Other things being equal, a manufacturer would like to restrict those distributing his product to the lowest feasible profit margin, for, in this way, he achieves the lowest overall price to the public and the largest volume. When a manufacturer dictates a minimum resale price, he is responding to the interest of his [retailer] customers, who may treat his product better if they have a secure high margin of profits. When the same manufacturer dictates a price ceiling, however, he is acting directly in his own interest, and there is no room for the inference that he is merely a mechanism for accomplishing anticompetitive purposes of his customers.

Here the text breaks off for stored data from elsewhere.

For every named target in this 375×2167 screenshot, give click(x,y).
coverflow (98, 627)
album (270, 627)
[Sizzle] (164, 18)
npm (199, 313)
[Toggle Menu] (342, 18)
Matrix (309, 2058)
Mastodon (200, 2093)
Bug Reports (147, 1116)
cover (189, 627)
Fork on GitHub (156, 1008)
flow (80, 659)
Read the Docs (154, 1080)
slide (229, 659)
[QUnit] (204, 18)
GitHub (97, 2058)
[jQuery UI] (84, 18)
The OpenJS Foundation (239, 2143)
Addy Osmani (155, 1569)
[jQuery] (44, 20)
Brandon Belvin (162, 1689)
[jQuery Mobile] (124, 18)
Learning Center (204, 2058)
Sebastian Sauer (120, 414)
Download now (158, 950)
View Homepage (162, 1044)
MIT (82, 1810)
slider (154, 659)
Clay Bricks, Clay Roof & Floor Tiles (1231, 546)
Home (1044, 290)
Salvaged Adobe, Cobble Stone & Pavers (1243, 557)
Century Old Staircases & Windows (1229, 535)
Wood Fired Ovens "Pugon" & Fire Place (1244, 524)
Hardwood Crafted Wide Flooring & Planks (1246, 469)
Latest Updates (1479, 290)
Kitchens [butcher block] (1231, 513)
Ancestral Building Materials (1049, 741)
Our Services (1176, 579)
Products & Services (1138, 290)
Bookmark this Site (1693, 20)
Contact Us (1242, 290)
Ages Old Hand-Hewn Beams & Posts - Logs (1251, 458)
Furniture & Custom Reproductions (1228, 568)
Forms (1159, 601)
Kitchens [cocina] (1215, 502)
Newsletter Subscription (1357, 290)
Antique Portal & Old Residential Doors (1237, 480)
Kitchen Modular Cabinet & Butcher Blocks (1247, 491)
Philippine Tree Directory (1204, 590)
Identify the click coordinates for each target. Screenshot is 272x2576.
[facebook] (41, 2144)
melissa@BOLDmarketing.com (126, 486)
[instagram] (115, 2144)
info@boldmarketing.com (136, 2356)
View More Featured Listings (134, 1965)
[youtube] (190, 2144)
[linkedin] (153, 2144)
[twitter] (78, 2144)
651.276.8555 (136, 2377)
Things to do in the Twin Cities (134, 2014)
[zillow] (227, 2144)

Justice Harlan also disagreed that one who merely acquiesces engages in concerted action within the meaning of § 1 of the Sherman Act.

===Stewart dissent===
Justice Stewart considered that Herald was justified in fixing maximum prices to its ultimate customers, the consuming public, because that was a necessary defensive measure in the face of the territorial monopoly granted the distributors. By not permitting this—" The Court today stands the Sherman Act on its head."

== Judgment ==
The Supreme Court held that Herald Co. acted unlawfully by requiring retailers to sell newspapers at a particular price.

== Economic background ==
A newspaper's profits are determined by its circulation $n$ and the number of advertisements $a$ it sells. Like in every circulation industry, circulation depends upon the price of a copy, as well as the amount of advertising: $n = N(P_{n}, a)$. Similarly, the demand for advertising space is determined by $a = A(P_{a}, n)$. In other words: the higher the circulation, the higher the demand for advertising space. The profit-maxizing newspaper monopolist therefore sets his copy price as:

$P_{n} = \frac{C_{n} - \frac{\partial A}{\partial n}(P_{a} - \frac{\partial C}{\partial a})}{1 - \frac{\delta}{\epsilon_{n}}}$

where $C_{n}$ is the cost per copy, $\frac{\partial C}{\partial a}$ is the marginal cost of advertisement, $\epsilon_{n} = -\frac{\partial N}{\partial P_{n}}\frac{P_{n}}{n}$ is the traditional price elasticity of demand, and $\delta = 1 - \frac{\partial N}{\partial a} \frac{\partial A}{\partial n}$ captures the feedback effect of lower copy prices inducing more advertising and vice versa. Most important is the term $-\frac{\partial A}{\partial n}(P_{a} - \frac{\partial C}{\partial a})$, which captures the marginal advertising profit from selling additional advertising due to increased circulation. The newspaper monopolist's optimal price is therefore lower than for traditional monopolists in non-circulation industries.